Many large and medium-sized companies now include ergonomic assessments for their employees to reduce the risk of RSI. It is interesting to note, however, that the prevalence of RSI is the same in small workplaces as it is in large companies. RSI impacts 570 per 100,000 employees in both small and large workplaces. Medium-sized workplaces fared slightly better averaging 460 cases of RSI per 100,000 employees.
It is interesting to note the lower incidence rate in medium-sized companies. This highlights the need for companies to place a greater emphasis on managing their risk of workers developing RSI. While these types of mitigation programs carry costs, they don’t compare to the expense of RSI cases in a workplace. Currently, conservative estimates are that RSI cases costs UK industry between £5 billion and £10 billion each year. In addition, there is the more difficult to quantify negative impact RSI cases can have on other workers in the company. These can all further harm the company due to reductions in employee morale and efficiency.

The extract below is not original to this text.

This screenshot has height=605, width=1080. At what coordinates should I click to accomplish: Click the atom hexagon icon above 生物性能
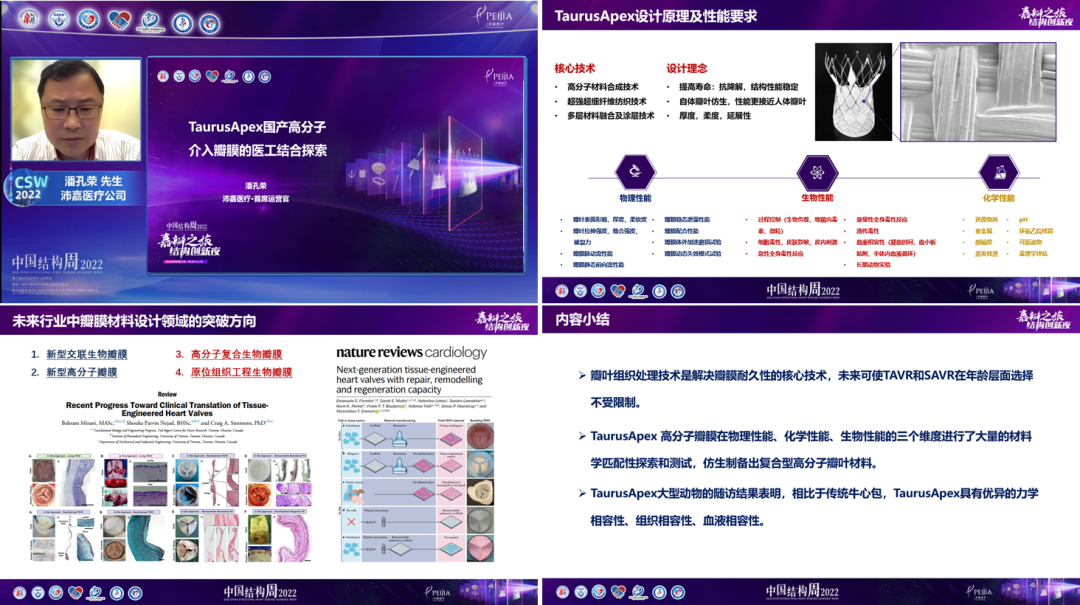click(816, 169)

While we continue to look for innovative solutions for preventing workplace RSI, our current office design solutions can dramatically reduce the likelihood of RSI impacting your employees. Clearly, there are still plenty of improvements that could be made in offices across the UK. Currently, work-related musculoskeletal disorders still account for 34% of all the working days lost in the UK each year due to work-related ill health. This shows that there is still more to be done in order to prevent RSI.